# WHAT TO PRODUCE
Below are some records. Return exactly their lines from the one containing "小小藝術家 (208, 1078)" through the one containing "info@eurogastrop.sk (61, 2437)", and drop the pictures.

# DATA FOR THIS EXERCISE
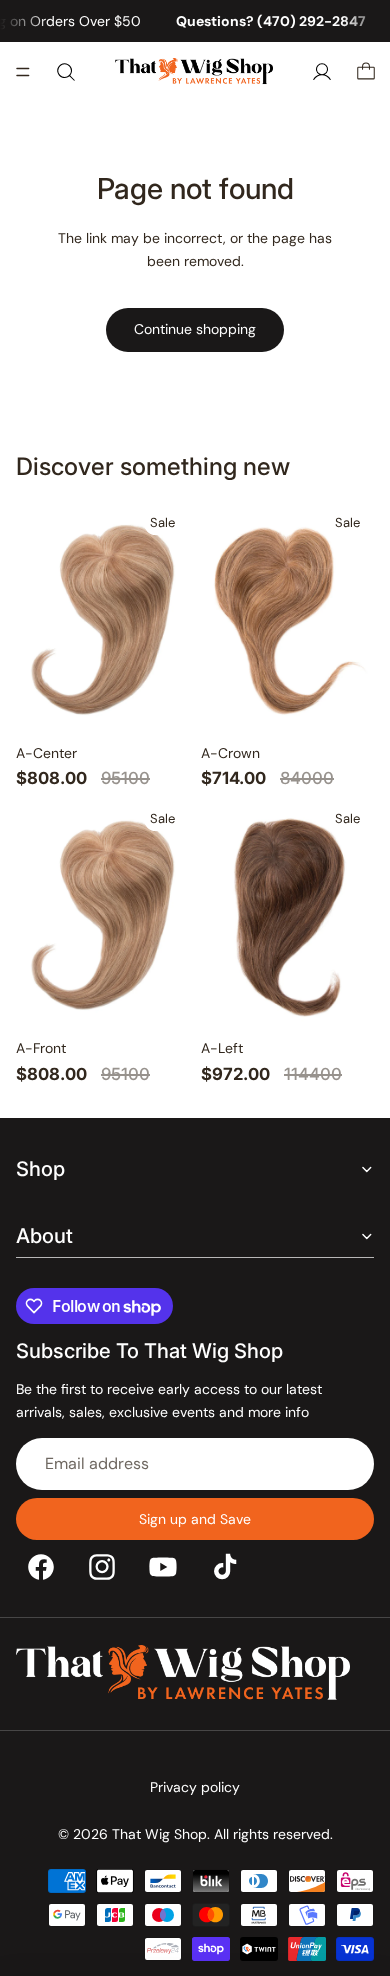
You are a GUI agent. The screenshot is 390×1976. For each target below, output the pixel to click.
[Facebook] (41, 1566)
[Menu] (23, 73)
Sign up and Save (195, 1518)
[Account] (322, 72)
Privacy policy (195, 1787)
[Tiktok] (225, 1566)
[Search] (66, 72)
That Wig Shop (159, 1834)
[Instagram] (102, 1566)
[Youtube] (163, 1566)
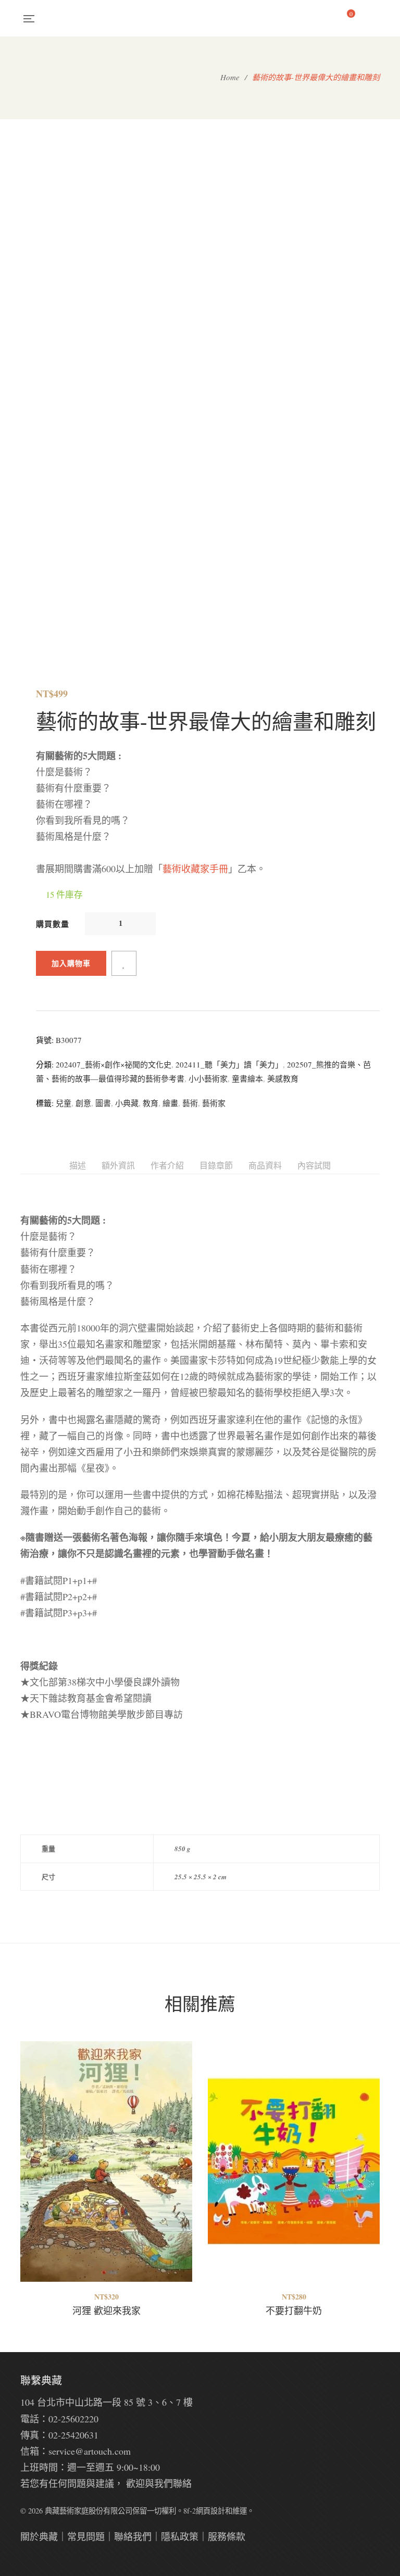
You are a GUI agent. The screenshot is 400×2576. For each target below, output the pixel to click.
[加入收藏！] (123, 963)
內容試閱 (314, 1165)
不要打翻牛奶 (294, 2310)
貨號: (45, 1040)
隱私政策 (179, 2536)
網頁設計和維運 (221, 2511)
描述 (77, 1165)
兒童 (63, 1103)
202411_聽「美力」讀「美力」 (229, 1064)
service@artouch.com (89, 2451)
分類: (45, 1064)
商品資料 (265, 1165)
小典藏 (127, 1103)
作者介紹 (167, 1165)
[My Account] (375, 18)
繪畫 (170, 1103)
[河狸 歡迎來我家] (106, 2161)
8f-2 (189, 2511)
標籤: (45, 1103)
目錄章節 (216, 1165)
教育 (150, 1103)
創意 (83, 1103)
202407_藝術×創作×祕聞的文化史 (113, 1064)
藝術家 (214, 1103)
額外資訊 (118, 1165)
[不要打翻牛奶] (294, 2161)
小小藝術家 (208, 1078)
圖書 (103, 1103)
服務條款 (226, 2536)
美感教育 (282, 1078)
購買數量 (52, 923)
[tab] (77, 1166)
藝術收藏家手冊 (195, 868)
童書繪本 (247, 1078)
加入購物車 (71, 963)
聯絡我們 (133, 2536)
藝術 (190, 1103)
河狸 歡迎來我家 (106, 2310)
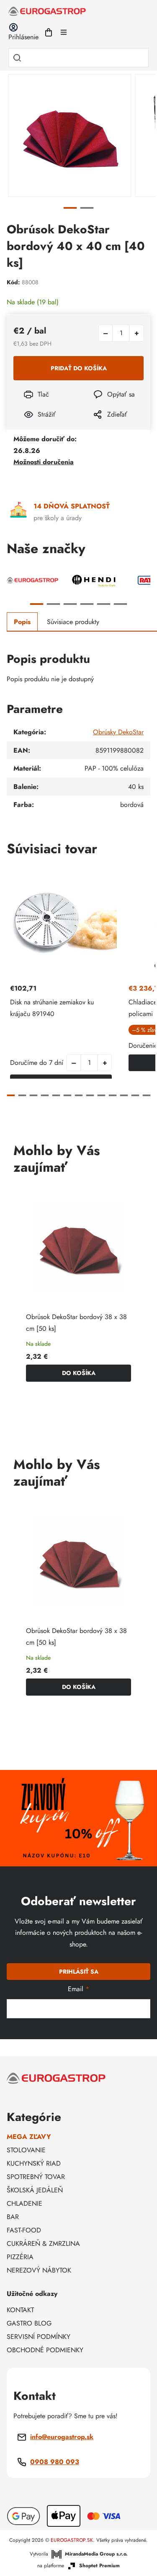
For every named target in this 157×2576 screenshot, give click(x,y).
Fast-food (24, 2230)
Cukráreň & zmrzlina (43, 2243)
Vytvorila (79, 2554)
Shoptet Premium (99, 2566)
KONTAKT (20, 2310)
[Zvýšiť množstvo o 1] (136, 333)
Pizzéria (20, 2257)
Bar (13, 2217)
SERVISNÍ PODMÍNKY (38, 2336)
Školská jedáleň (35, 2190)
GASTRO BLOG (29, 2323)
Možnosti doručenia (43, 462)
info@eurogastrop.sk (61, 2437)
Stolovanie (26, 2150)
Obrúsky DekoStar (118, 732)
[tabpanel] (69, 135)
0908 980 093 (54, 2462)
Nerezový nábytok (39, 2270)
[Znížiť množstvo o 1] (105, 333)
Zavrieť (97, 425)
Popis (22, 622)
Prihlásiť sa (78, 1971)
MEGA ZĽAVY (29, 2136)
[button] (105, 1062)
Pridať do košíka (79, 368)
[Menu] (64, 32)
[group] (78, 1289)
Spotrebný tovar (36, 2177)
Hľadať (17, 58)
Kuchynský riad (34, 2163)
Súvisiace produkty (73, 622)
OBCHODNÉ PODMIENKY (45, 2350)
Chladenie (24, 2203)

...

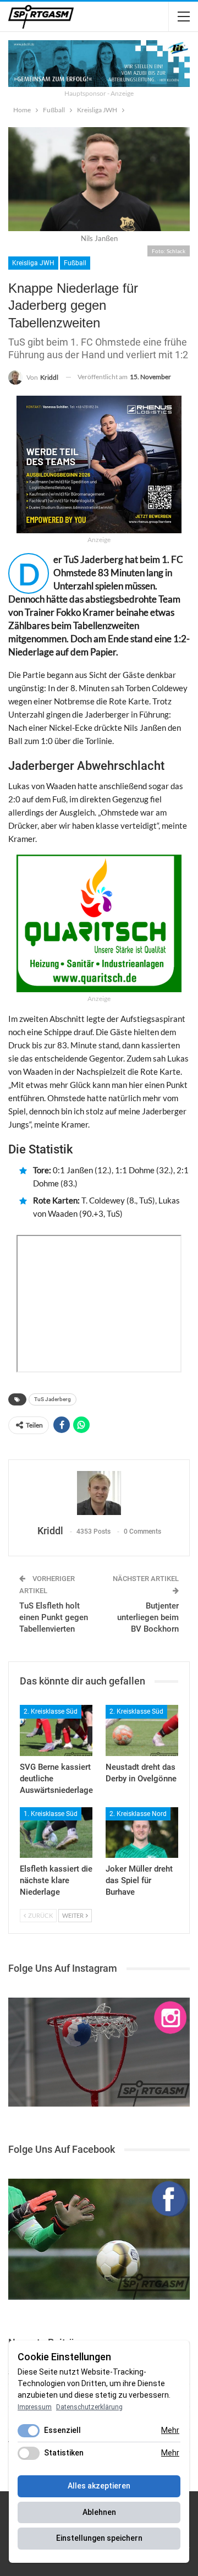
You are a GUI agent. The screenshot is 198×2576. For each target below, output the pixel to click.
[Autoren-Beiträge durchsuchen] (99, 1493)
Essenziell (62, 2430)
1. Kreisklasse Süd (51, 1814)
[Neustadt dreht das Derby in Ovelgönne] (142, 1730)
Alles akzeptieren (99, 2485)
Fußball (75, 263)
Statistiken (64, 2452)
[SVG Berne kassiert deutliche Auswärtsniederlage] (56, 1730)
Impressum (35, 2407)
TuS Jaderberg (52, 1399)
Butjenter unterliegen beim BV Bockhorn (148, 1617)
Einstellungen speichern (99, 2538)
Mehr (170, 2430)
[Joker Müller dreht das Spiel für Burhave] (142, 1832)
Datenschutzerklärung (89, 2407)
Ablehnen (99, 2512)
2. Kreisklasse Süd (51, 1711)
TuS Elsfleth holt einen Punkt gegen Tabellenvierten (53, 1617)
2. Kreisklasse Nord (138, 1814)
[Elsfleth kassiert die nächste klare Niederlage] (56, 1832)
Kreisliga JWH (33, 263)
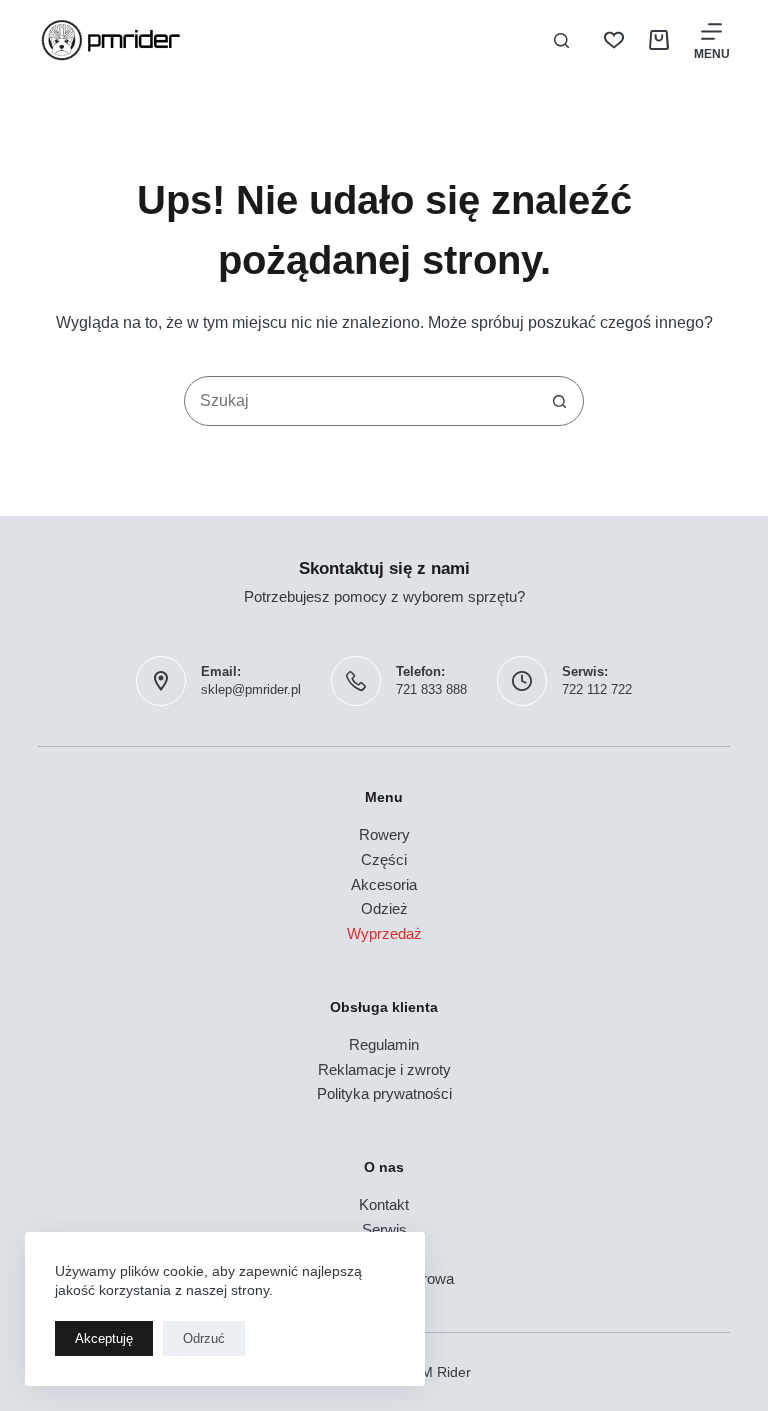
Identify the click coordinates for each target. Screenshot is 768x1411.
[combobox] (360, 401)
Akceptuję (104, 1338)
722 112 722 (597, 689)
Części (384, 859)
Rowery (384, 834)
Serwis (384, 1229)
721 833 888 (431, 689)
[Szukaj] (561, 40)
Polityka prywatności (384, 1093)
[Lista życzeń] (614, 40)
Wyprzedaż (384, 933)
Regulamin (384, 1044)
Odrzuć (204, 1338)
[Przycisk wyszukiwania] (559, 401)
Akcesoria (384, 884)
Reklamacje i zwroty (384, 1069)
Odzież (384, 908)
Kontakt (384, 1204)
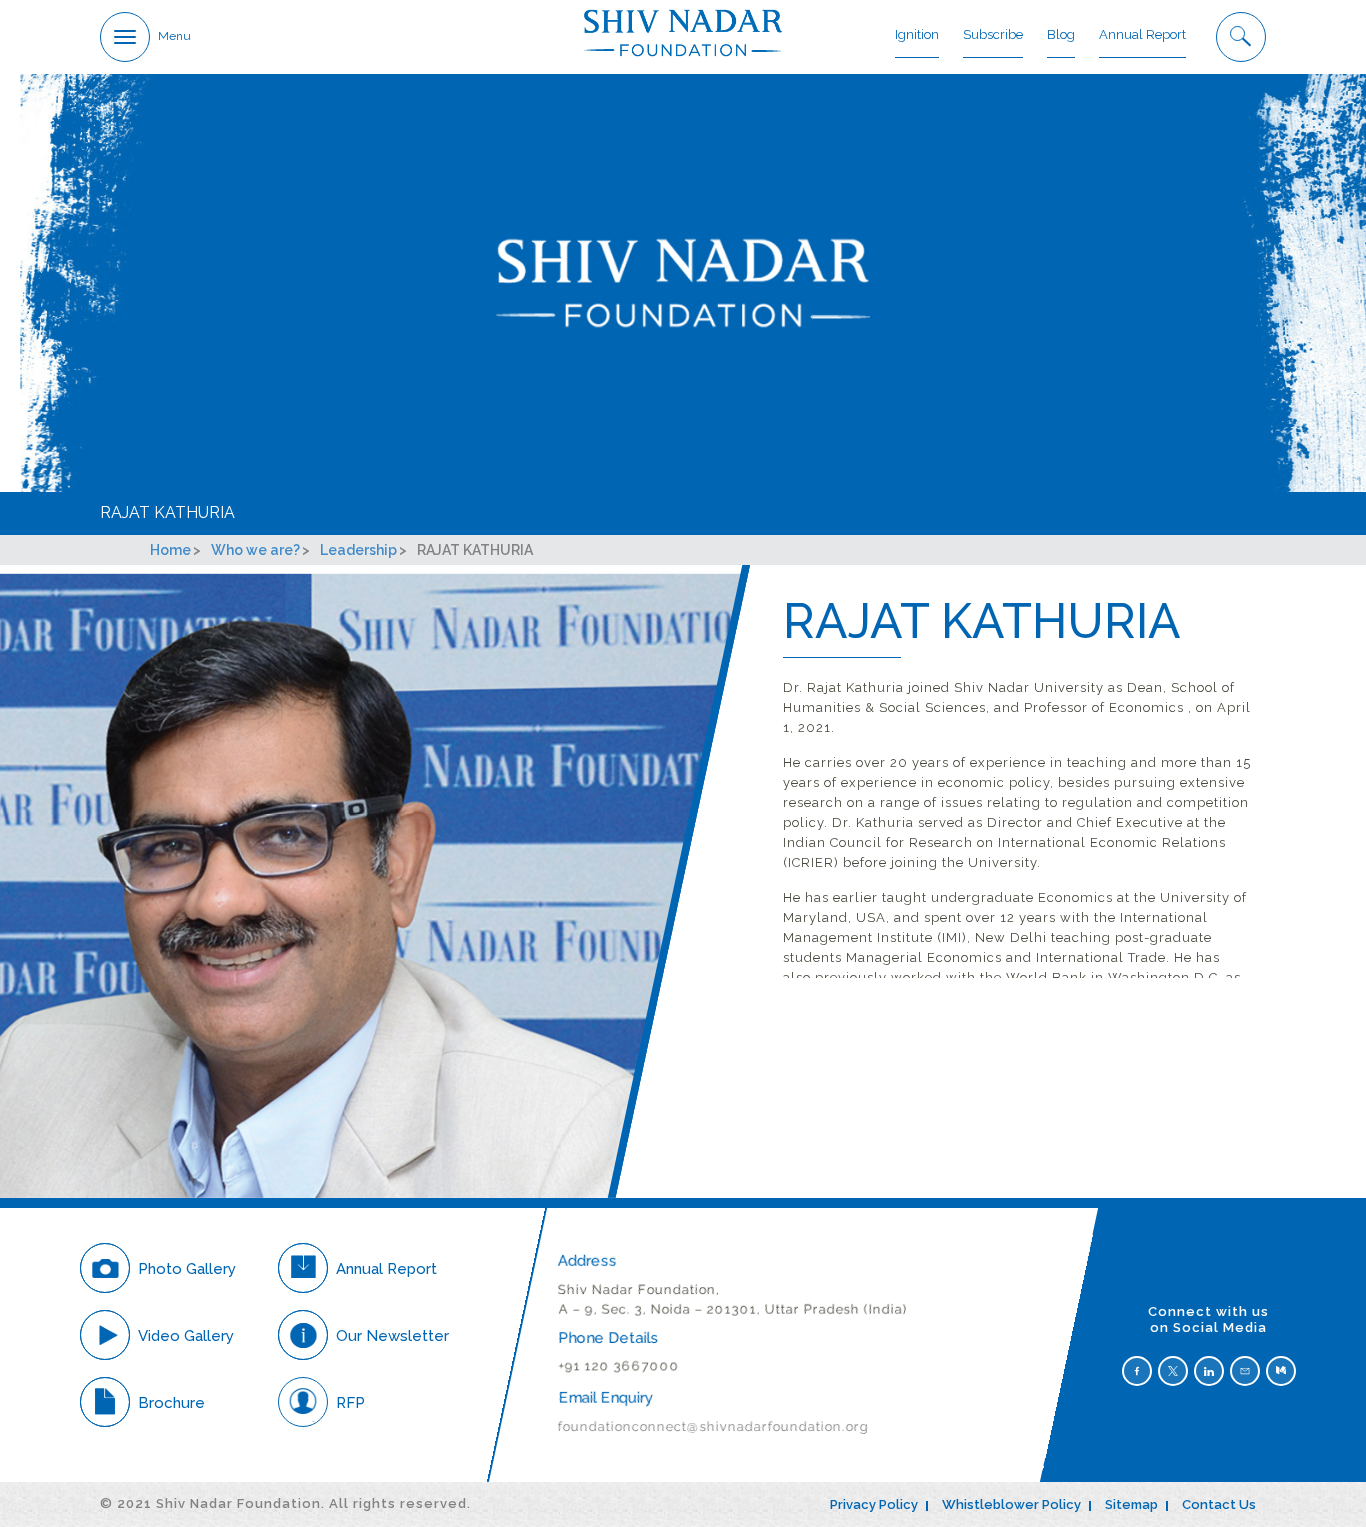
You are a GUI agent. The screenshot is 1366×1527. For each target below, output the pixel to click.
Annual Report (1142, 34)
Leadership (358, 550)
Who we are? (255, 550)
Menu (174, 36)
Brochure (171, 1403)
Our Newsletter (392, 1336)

==

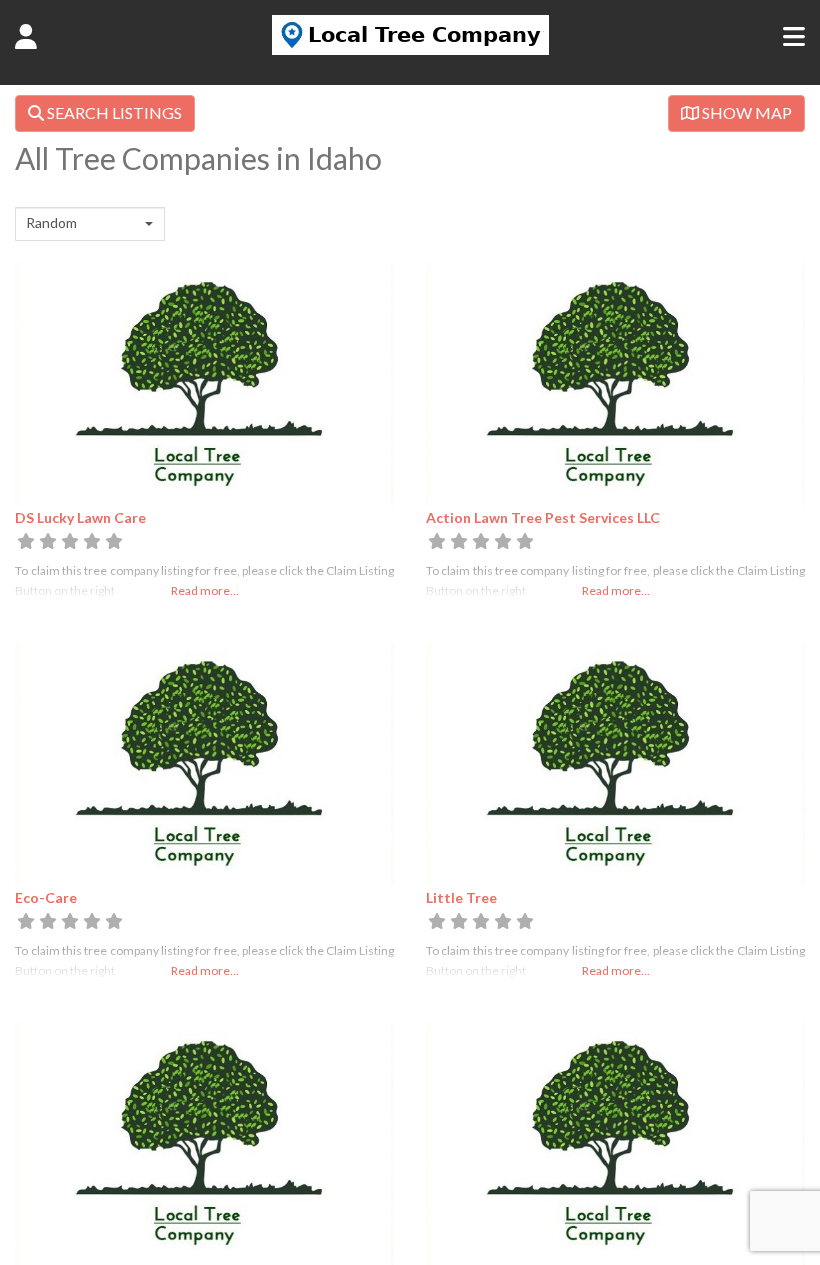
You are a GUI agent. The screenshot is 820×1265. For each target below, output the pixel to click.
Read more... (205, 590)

# PROBLEM SOLUTION
小小藝術家 (208, 1078)
圖書 (103, 1103)
服務條款 (226, 2536)
美感教育 (282, 1078)
購買數量 (52, 923)
[tab] (77, 1166)
藝術收藏家手冊 (195, 868)
童書繪本 (247, 1078)
加入購物車 (71, 963)
聯絡我們 (133, 2536)
藝術 (190, 1103)
河狸 歡迎來我家 (106, 2310)
For every named target in this 157×2576 screenshot, give click(x,y).
Fast-food (24, 2230)
Cukráreň & zmrzlina (43, 2243)
Vytvorila (79, 2554)
Shoptet Premium (99, 2566)
KONTAKT (20, 2310)
[Zvýšiť množstvo o 1] (136, 333)
Pizzéria (20, 2257)
Bar (13, 2217)
SERVISNÍ PODMÍNKY (38, 2336)
Školská jedáleň (35, 2190)
GASTRO BLOG (29, 2323)
Možnosti doručenia (43, 462)
info@eurogastrop.sk (61, 2437)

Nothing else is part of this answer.